After a string of world-shaking events America’s spies failed to predict, most recently the turmoil sweeping the Arab world, a vast project is taking shape to improve forecasting. It involves thousands of volunteers and the wisdom of crowds.It's probably better to listen to Intrade over Paul Ehrlich.
It’s officially known as the Forecasting World Events Project and is sponsored by the Intelligence Advanced Research Activity (IARPA), a little-known agency run by a woman, Lisa Porter, who is occasionally described as America’s answer to the fictional Agent Q who designs cutting edge gadgets for James Bond. Much of IARPA’s work is classified, as is its budget. But the forecasting project is not classified. Invitations to participate are now on the Internet.
The idea is to raise five large competing teams of people of diverse backgrounds who will be asked to make predictions on fields that range from politics and global security to business and economics, public health, social and cultural change and science and technology.

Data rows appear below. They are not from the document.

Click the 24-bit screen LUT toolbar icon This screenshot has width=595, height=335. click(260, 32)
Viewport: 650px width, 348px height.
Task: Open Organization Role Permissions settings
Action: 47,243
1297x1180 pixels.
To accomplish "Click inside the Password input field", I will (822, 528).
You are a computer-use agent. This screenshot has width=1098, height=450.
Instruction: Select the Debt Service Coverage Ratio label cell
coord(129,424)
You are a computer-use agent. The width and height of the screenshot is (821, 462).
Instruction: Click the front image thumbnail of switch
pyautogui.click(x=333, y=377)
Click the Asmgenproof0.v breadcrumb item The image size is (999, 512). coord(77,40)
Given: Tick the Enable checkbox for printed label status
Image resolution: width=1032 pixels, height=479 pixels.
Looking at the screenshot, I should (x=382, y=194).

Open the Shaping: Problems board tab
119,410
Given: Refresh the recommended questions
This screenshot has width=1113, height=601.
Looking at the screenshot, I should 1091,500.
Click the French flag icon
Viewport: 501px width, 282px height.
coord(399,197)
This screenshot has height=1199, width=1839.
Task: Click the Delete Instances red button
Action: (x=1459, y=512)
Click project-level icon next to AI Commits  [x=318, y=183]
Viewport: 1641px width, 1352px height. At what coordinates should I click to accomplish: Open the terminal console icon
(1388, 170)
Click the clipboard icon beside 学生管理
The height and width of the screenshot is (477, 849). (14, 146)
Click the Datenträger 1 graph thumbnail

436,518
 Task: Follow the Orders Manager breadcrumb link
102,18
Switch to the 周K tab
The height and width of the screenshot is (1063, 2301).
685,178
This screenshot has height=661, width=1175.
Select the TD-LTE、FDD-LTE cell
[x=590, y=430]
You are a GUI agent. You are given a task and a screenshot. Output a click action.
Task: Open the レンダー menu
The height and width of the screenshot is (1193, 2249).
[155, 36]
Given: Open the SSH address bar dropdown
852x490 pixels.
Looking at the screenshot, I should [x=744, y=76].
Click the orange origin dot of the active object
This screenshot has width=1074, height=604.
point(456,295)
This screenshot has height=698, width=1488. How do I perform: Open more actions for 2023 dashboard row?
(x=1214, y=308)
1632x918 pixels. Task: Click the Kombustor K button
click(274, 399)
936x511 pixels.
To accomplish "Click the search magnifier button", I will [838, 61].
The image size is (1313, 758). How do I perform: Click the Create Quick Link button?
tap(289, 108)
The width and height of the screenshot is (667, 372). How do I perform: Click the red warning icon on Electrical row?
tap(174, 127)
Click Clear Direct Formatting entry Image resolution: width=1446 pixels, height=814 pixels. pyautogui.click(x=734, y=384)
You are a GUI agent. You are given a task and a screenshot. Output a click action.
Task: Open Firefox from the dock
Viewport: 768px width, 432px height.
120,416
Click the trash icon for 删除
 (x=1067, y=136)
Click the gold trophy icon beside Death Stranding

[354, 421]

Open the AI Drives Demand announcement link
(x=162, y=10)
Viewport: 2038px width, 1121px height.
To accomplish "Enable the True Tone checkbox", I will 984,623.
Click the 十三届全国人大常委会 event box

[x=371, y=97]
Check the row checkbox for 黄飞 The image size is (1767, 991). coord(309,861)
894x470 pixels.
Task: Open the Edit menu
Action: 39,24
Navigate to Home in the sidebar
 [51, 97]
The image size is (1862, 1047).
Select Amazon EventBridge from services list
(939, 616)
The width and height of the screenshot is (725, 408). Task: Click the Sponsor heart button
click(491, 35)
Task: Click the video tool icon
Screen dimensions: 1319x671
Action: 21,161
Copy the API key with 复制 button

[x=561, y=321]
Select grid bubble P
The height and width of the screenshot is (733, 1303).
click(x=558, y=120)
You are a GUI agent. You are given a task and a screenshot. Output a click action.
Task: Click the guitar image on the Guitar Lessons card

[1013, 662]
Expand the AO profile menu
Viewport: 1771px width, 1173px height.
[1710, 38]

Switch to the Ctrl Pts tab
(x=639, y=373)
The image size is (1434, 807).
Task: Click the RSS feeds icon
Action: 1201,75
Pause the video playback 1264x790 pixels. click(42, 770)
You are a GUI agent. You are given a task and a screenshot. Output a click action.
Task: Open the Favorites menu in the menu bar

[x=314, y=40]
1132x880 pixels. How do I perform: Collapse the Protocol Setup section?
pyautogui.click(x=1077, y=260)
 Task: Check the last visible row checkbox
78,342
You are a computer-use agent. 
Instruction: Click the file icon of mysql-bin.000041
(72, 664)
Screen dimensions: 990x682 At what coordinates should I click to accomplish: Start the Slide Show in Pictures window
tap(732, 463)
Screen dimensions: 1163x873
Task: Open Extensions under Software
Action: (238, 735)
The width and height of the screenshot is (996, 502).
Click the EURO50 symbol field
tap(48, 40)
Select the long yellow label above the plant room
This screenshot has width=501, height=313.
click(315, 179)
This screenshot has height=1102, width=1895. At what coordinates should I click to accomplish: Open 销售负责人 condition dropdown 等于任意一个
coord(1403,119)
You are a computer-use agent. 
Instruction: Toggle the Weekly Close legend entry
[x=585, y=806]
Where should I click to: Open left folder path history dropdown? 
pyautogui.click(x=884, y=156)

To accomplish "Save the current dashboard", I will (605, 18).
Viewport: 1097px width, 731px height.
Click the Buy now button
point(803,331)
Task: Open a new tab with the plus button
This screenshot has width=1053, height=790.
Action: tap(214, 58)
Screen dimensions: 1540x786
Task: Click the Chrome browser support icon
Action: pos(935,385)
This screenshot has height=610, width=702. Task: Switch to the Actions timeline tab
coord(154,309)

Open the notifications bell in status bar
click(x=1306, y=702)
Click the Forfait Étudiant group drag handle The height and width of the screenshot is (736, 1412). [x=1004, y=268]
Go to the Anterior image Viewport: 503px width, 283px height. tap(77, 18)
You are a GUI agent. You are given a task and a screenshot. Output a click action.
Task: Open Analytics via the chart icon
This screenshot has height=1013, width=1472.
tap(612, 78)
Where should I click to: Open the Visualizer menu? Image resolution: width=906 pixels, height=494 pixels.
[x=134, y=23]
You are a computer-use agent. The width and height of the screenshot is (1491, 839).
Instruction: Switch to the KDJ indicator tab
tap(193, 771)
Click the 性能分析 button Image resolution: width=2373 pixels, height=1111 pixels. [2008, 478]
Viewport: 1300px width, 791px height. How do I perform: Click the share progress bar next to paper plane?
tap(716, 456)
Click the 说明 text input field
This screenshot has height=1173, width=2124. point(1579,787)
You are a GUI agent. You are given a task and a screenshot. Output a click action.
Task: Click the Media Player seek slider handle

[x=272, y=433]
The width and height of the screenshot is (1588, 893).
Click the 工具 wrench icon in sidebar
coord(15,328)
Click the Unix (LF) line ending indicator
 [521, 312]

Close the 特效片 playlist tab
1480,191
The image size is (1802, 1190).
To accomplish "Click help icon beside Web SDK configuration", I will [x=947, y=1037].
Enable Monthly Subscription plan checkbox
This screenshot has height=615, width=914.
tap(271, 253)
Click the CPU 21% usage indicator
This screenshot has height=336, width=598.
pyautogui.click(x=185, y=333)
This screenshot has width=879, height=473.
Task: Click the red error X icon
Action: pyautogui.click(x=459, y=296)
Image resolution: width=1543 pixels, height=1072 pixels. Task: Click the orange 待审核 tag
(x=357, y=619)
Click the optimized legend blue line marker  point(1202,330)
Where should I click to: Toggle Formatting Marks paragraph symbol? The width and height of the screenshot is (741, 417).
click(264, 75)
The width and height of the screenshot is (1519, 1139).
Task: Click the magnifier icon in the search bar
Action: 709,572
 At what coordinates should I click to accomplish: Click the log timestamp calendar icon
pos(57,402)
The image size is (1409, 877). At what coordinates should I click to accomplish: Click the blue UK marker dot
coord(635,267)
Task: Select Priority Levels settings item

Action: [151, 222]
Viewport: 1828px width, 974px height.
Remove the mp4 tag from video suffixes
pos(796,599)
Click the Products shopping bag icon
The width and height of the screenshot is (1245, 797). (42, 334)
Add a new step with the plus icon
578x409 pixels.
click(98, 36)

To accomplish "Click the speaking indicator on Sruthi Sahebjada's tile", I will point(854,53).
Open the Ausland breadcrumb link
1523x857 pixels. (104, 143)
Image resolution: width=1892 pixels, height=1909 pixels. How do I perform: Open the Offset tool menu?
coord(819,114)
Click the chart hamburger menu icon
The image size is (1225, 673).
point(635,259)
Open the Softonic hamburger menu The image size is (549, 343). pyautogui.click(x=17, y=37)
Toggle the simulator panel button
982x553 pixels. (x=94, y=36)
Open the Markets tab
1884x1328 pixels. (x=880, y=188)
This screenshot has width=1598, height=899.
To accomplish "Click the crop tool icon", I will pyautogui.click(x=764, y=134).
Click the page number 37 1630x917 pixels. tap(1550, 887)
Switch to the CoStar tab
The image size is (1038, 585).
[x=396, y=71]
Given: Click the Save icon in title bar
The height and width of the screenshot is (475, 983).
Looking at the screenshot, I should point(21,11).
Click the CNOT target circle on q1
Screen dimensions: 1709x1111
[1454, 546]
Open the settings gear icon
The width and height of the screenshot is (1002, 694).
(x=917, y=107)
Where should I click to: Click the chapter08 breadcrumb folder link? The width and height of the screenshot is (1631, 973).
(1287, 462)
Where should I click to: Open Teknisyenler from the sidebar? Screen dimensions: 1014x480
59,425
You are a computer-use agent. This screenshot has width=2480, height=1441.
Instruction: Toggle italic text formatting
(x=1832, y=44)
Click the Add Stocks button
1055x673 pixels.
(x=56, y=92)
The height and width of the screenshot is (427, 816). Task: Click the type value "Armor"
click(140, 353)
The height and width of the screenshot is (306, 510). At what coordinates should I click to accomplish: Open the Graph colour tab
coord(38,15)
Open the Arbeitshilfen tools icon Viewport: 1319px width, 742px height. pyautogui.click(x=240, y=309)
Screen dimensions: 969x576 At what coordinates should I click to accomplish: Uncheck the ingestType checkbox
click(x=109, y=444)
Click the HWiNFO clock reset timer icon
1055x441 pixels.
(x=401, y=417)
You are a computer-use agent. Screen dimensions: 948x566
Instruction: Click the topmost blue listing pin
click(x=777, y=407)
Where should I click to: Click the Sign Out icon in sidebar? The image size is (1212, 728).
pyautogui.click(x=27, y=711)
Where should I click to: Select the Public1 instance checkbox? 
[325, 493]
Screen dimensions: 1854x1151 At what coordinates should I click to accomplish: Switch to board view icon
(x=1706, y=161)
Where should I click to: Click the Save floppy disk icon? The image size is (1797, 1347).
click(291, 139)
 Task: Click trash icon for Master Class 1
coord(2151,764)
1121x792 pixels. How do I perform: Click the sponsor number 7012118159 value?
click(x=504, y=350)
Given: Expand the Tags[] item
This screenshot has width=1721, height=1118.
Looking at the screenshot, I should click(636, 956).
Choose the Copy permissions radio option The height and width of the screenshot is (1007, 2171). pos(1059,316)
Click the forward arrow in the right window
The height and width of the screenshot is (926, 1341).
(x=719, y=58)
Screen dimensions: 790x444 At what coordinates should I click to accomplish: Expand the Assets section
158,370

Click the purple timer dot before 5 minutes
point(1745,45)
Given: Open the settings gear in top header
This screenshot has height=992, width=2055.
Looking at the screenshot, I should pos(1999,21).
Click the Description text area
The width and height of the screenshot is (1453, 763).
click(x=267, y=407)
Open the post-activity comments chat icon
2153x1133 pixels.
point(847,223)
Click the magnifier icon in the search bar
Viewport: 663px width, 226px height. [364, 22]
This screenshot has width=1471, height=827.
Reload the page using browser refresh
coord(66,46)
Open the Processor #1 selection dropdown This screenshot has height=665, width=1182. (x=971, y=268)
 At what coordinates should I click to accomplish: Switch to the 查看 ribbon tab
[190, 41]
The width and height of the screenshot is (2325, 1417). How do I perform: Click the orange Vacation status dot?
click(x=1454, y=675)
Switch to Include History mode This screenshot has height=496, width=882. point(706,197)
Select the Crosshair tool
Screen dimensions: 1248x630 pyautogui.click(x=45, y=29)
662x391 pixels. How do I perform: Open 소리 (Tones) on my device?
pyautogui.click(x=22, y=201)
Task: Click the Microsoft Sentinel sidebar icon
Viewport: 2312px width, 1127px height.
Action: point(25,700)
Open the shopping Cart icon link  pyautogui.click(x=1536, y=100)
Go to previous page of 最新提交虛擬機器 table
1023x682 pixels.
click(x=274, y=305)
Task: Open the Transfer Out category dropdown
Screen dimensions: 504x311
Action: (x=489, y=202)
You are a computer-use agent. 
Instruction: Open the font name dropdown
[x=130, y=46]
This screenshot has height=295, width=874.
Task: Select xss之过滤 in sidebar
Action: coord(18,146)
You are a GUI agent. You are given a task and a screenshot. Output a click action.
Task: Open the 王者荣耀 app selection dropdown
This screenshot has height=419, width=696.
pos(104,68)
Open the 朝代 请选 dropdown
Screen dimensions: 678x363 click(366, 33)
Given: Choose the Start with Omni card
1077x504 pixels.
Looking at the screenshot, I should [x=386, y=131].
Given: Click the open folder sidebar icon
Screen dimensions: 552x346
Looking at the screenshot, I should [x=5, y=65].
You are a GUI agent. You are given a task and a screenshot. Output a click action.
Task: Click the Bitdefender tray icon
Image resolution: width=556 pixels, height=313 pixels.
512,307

The project is expected to run for four years and stems from the recognition that expert forecasts are very often wrong.
One of the teams is being put together by University of Pennsylvania professor Philip Tetlock, whose ground-breaking 2005 book (Expert Political Judgment: How Good is It? How Can We Know?) analysed 27,450 predictions from a variety of experts and found they were no more accurate than random guesses or, as he put it, “a dart-throwing chimpanzee”.